It’s a bit of a nasty mix of LINQ and more traditional iteration but I still think it’s pretty clear. We take the string, eliminate anything that isn’t a letter and then sort the result.
We then iterate over the result. If this iteration’s char is different from the last iteration’s char then we output it. If it’s the same, we don’t.

You can also implement this using a for loop, but you need to make the sorted result into an array or list so that you can get a count. This is all rather convoluted so the foreach is preferable in my opinion.

You can implement it in LINQ too. The problem is how to assign “lastChar” after it’s tested. I’ve used a nasty little hack here – in C# an assignment actually has a return type that is the value of the assignment. So lastchar = p actually returns the value of p as well as assigning it to lastchar – hence the final .Select.

char lastchar = (char)0;
Console.WriteLine(String.Concat(leString.ToLower()
    .OrderBy(n => n)
    .Where(x => char.IsLetter(x) && lastchar != x)
    .Select(p => lastchar = p)));

This isn’t good code, it’s not really clear what it’s doing.

Here’s another slightly leftfield LINQ based approach. In C# the ++ actually returns a value, if it’s used postfix (i.e. i++) the value returned is what i was before it was incremented. If it’s used prefix (i.e. ++i) then it’s the value after it’s incremented.
We can use this little gem to index into a counter array…

int[] hits = new int[26];
Console.WriteLine(String.Concat(leString.ToLower()
    .Where(x => char.IsLetter(x) && 0 == hits[(byte)x - (byte)'a']++)));

This assumes that the string is 7 bit ASCII. It goes horribly wrong if it’s unicode. This should be a pretty quick implementation though.

Here’s another 1 liner (if you ignore the declaration of a HashSet). This works in a similar way to the previous example but is unicode safe. A HashSet is a collection of unique values, duplicates are not allowed. The HashSet.Add() method returns false if the entity you’re trying to add is already in the collection. So we can use that in the same way we used the array and the ++ operator above…

HashSet<char> alreadyThere = new HashSet<char>();
Console.WriteLine(String.Concat(leString.ToLower()
    .Where(x => char.IsLetter(x) && alreadyThere.Add(x))));

If you’re a fully paid up, card carrying lunatic you can of course do it parallel…

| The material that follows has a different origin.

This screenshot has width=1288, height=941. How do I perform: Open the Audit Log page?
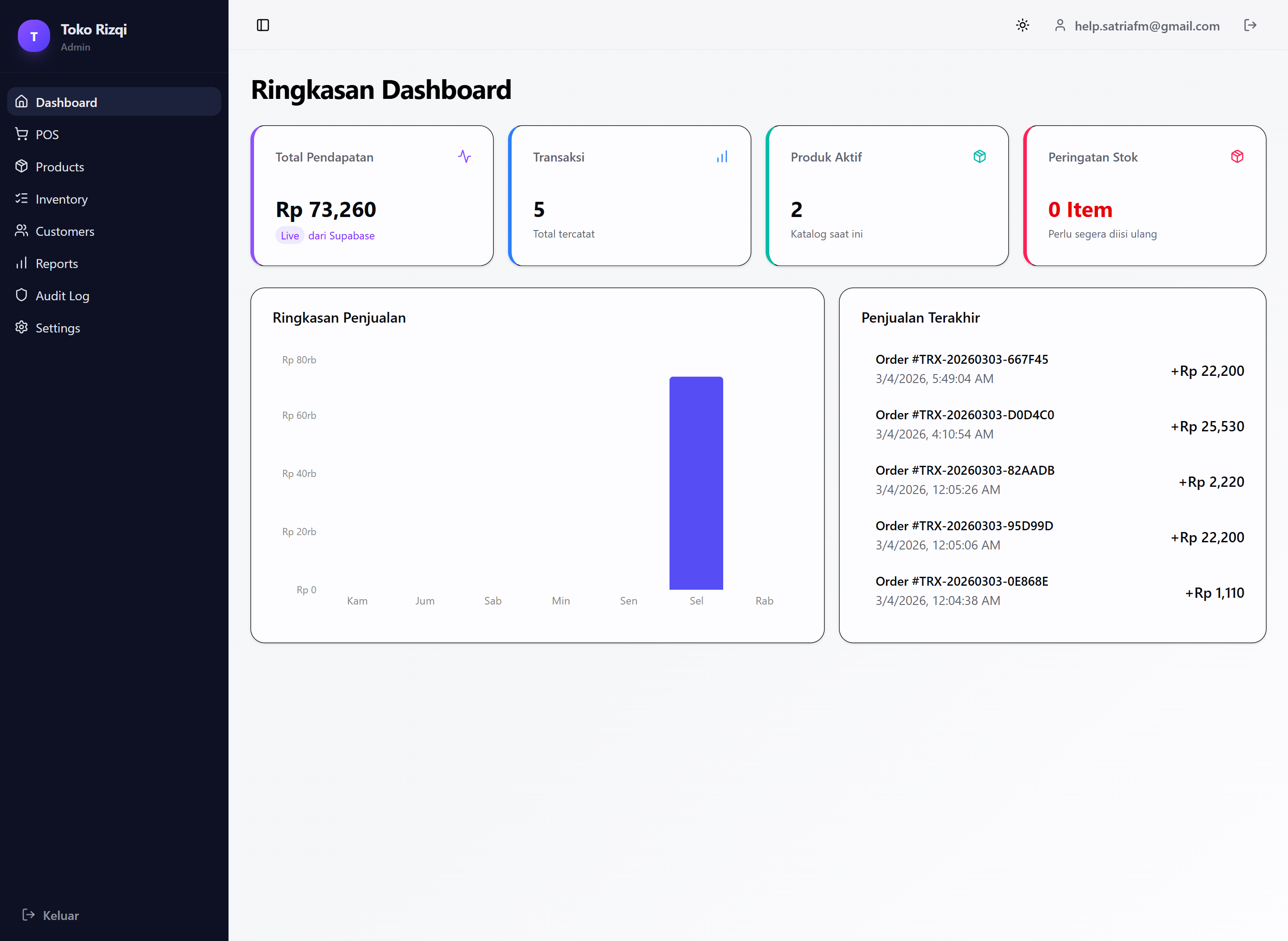point(62,296)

ConcurrentDictionary<char, int> alreadyThereDict = new ConcurrentDictionary<char, int>();
Console.WriteLine(String.Concat(leString.AsParallel()
    .Select(c=>char.ToLower(c))
    .Where(x => char.IsLetter(x) && alreadyThereDict.TryAdd(x,1))));

Rather irritatingly there’s no such thing as a ConcurrentHashSet so we have to use ConcurrentDictionary but the approach is identical.

Another different approach is this.

Console.WriteLine(String.Concat(leString.ToLower()
    .Intersect("abcdefghijklmnopqrstuvwxyz")));

The result of intersecting a string with a set that contains all possible characters must be a set containing the characters that are in the string. Clearly this isn’t unicode safe either, although it’s better than the array indexing example because this won’t blow up, it just won’t work with unicode.
The advantage of this approach however is that it very clearly defines what the dictionary of permissible character is. So if you wanted to define a slightly different dictionary you could – say consonants for instance.

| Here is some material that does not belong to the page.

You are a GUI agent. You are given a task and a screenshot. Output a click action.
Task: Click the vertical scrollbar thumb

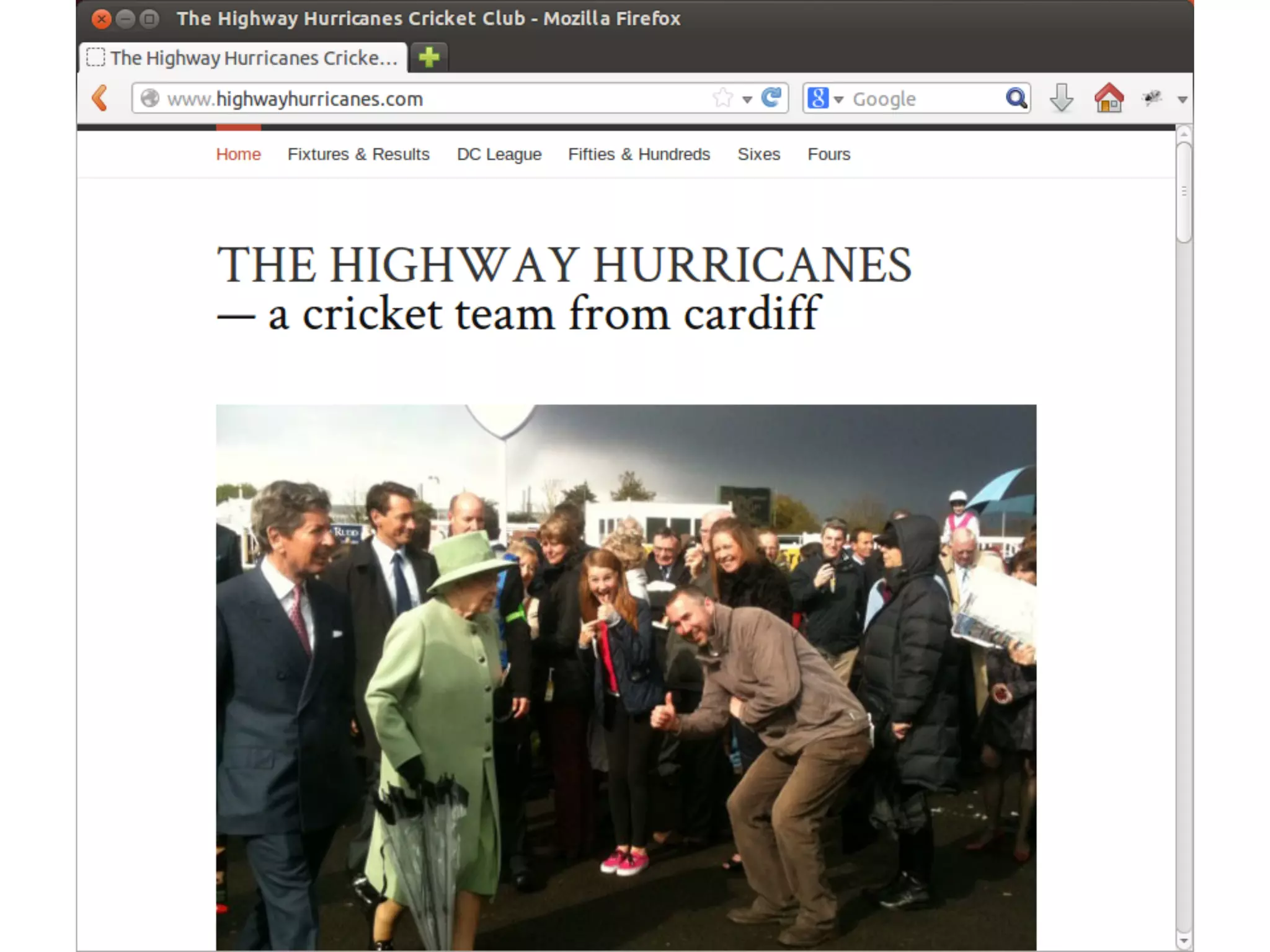[1184, 192]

Finally we return to the original method, but we do it slightly differently. Most of the functionality we think of as LINQ is provided through extension methods defined in the “Enumerable” class.
You don’t need to call an extension method as an extension method at all, you can in fact call it as a static method of its defining class. Thus we can perform the entire operation in a functional manner.

Console.WriteLine(
  String.Concat(
    Enumerable.Distinct(
      Enumerable.Where(
        Enumerable.Select(leString, char.ToLower), 
      char.IsLetter))));

If you’re not familiar with this style, basically you read it from the middle out. So we take “leString” and call Enumerable.Select on it, passing char.ToLower as the predicate for selection. The result of this operation is then used as the first parameter to the call to Enumerable.Where. The other parameter to the Where call is the predicate char.IsLetter. The result of this operation is then used as the first parameter to a call to Enumerable.Distinct and the result of that goes to String.Concat.
As with many things programming it’s horses for courses and this is not the right horse. It’s useful however to know that it can be done like this.

Over to you…

Naturally this isn’t an exhaustive list – it’s just the ones I happened to think of, if you can think of another way let me know!

That Sinking Feeling…

2014-11-202014-11-17 by Tom Fosdick

Reading Time: 7 minutes“WE MUST HAVE THIS FIXED ASAP!” yells the customer’s head of ICT. The application stopped working some time last week and your support department haven’t managed to fix it yet.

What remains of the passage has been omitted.